▸ **Work instruction**: Go through the listing below and work out how many lines hold "Listings"; reply with the figure alone.

▸ **The data**:
..........

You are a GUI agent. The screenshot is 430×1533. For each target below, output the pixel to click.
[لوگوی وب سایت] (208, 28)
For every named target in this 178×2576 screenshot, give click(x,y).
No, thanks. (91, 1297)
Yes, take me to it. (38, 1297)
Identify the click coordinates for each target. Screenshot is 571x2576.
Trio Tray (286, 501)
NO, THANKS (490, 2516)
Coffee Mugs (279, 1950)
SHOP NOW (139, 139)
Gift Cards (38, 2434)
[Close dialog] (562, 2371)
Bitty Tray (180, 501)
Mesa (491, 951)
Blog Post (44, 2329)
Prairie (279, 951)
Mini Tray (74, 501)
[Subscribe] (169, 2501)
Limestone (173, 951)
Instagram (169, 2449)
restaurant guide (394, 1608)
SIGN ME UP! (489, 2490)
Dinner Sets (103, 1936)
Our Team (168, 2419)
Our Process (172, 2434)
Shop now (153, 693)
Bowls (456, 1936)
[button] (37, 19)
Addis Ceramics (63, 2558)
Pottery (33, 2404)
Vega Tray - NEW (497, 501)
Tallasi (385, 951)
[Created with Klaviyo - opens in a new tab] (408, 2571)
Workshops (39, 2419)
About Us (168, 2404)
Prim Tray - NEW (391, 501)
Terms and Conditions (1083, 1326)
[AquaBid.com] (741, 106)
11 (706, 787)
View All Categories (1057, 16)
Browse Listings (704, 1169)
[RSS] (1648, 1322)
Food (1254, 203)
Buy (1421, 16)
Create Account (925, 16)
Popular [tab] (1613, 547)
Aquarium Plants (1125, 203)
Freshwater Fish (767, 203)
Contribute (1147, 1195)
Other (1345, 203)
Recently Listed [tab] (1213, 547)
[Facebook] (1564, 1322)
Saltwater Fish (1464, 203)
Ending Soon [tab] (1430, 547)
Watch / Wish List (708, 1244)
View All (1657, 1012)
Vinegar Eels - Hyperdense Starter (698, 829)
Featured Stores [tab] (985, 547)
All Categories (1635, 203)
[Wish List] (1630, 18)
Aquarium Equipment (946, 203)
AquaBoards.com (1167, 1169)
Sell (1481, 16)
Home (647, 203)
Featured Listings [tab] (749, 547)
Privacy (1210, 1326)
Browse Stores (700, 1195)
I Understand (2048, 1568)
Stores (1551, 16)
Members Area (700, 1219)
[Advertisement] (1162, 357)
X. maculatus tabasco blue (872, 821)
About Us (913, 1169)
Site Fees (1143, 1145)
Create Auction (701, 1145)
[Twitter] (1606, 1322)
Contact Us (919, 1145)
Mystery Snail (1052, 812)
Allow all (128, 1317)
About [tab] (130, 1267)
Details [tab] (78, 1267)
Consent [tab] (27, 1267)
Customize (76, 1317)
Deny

..........

▸ **Reply to the task**: 2